The beauty of soccer (and chess) is its near infinite strategic complexity combined with an artistic imagination.  Much more so than any other sport, even American football, with its militaryesque playbooks.  Newcastle’s manager Alan Pardew trains his squad with GPS tags on them, which tracks every movement, which is then crunched into computer data.  A little sterile, but players’ movements can be corrected with surgical accuracy.  Couple that with a human flourish, a poetic turn that makes fans gasp.  Lionel Messi or Christiano Ronaldo can move with a ball at their feet in ways that put ballet dancers to shame.  David Beckham can strike a ball that seems to defy physics, so breathtaking that ‘bend it like Beckham’ has entered the popular lexicon. 

Soccer, like life, has its ugly side.  It’s a side that shouldn’t be ignored, but sometimes it is overemphasized.  Diving, making simple challenges seem worse than they are to get a free kick or a penalty is probably the one thing that makes soccer fans see red and non-soccer fans scoff.  It’s the one thing I cannot deny when scoffers declare soccer to be stupid.  My solution is simple:  caught diving?  Red card.  Piss off.  Off the field.  Let your team play the balance of the game short-handed.

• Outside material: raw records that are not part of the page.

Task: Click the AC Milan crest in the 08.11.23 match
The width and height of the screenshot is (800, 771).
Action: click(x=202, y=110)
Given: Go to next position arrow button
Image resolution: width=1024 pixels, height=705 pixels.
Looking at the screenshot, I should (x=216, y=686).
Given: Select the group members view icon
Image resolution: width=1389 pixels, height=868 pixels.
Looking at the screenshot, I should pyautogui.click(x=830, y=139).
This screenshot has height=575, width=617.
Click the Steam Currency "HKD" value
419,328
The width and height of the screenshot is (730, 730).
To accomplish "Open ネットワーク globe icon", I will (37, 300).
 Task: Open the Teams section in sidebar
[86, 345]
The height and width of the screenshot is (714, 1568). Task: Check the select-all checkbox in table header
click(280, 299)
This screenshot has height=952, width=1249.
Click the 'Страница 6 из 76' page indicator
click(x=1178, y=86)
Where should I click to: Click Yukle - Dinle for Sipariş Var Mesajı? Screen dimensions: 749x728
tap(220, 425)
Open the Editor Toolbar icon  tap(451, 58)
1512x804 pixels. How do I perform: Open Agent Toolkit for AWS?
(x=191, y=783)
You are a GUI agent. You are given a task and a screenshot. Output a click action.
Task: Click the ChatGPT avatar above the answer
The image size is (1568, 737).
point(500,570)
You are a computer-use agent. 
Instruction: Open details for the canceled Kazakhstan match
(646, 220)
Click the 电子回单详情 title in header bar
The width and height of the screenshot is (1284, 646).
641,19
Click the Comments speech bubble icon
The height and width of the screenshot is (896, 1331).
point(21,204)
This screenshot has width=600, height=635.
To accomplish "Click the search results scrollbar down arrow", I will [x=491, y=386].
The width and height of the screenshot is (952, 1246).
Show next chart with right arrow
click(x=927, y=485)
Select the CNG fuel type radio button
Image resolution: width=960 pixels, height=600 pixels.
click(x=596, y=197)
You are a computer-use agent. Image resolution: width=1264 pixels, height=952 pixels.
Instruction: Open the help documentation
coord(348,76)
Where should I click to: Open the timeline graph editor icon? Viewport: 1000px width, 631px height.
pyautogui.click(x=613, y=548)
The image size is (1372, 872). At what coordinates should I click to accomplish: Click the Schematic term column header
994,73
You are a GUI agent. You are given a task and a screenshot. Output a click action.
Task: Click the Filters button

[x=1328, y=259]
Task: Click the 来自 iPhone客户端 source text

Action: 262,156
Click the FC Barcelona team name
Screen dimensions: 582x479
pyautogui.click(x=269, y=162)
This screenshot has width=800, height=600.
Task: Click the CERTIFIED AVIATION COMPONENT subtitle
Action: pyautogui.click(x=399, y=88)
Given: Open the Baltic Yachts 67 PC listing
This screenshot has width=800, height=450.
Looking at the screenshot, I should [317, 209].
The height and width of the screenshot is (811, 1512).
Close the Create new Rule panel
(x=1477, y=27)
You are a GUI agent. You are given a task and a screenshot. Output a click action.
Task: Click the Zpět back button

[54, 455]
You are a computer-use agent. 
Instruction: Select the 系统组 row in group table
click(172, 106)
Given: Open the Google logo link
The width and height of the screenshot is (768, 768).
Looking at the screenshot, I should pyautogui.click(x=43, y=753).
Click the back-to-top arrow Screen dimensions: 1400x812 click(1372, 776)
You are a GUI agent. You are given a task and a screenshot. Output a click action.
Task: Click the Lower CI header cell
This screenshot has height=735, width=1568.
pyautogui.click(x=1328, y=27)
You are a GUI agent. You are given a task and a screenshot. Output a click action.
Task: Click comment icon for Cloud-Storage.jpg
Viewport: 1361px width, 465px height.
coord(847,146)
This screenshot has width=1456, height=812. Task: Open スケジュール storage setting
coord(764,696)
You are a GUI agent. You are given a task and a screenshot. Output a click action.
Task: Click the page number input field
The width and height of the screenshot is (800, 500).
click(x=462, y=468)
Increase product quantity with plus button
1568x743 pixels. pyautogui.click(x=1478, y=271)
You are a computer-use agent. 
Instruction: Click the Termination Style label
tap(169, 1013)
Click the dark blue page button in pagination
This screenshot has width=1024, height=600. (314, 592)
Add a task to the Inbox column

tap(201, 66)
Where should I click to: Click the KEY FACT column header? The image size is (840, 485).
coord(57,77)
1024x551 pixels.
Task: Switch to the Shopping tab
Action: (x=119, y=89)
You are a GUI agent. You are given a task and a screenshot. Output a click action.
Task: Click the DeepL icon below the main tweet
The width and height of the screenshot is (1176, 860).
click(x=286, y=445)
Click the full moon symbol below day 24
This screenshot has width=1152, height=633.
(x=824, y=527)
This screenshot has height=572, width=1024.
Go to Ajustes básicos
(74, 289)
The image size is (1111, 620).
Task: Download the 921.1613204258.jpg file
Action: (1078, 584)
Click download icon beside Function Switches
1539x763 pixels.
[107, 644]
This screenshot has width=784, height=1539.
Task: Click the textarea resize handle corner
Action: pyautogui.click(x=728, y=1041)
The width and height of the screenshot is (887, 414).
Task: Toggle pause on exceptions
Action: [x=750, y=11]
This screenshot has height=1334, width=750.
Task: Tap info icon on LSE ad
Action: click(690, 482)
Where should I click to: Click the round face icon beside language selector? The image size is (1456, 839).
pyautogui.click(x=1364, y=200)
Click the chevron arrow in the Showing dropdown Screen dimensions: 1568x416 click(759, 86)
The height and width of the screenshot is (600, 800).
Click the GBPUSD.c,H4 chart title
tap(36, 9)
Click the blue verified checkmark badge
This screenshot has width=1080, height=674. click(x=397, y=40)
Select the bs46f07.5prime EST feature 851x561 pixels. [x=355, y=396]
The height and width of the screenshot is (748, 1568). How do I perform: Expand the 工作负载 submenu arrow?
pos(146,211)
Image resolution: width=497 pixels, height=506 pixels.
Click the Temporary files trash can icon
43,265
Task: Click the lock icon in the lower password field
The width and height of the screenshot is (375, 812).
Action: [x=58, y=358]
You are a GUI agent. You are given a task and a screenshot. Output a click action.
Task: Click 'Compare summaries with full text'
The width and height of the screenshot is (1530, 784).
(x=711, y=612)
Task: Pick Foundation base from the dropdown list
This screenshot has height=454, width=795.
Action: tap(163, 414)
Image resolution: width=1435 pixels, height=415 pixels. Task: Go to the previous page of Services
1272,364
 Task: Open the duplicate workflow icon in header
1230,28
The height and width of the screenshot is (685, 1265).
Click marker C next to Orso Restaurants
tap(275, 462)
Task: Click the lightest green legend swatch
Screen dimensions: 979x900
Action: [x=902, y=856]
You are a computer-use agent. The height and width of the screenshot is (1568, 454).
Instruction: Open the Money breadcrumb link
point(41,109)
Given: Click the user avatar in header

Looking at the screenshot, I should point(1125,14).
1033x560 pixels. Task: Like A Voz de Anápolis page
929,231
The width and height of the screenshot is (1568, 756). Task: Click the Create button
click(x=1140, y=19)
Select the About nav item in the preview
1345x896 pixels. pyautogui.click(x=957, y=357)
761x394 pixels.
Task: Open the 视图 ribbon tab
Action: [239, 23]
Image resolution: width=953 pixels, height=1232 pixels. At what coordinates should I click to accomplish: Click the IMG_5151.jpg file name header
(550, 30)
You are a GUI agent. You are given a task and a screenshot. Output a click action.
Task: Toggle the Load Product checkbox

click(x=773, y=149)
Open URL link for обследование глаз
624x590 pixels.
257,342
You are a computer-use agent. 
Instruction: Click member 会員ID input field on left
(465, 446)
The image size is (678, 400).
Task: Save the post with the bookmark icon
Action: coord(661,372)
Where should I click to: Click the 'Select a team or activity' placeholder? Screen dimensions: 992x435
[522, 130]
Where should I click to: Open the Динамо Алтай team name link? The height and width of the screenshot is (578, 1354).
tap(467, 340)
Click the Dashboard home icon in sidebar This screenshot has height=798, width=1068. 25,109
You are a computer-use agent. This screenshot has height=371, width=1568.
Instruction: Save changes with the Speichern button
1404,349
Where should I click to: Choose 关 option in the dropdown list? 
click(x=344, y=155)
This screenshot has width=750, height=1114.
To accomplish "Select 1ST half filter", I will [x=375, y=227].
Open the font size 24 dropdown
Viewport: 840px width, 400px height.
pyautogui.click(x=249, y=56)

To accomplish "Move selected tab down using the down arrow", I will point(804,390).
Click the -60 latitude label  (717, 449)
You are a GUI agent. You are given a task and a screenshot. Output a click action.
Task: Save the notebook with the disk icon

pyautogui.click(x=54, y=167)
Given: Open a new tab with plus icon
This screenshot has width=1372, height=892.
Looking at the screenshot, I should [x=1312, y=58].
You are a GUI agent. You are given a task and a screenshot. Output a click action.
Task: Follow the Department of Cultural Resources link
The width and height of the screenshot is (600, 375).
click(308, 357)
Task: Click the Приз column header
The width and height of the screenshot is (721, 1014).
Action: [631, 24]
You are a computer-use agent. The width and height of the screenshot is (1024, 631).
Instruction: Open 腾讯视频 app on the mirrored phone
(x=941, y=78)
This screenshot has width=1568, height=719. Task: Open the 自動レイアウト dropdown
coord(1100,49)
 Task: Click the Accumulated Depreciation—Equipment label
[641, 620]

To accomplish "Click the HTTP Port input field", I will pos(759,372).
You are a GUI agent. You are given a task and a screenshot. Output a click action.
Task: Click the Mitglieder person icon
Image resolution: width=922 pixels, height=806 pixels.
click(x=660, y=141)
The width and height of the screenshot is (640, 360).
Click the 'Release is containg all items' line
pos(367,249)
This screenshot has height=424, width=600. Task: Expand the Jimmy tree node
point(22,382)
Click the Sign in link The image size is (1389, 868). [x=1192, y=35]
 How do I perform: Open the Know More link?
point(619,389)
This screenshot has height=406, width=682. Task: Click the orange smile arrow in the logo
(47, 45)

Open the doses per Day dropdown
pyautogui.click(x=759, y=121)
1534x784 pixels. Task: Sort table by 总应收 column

That pales in comparison to a much worse and deeper problem in soccer, which an ugly form of tribalism exists, particularly in Europe and South America.  Racism is a rampant and recurring problem, particularly in Eastern Europe, but in every country (it is customary at some grounds for black players to have fans make monkey noises at them and have bananas thrown at them).  Many teams have ‘firms’, the division of fans that engage of acts of violence, vandalism and intimidation.  Usually, this ebbs and flows with the rise and fall of unemployment and poverty.  This is what most people think of as soccer hooliganism.  It is horrible, but thankfully it appears in most places to be on the decline.

But I believe in the inherit goodness of people, and I firmly believe that the good drives out the bad.  And most footy fans are the tops.

My muscles ache.  But in a good, satisfying kind of way.  Knowing that I’ve done something good.  I’ve much more to tell in my two weeks of silence, but I think this is all for now.  I crave a beer.  I think I'll have one.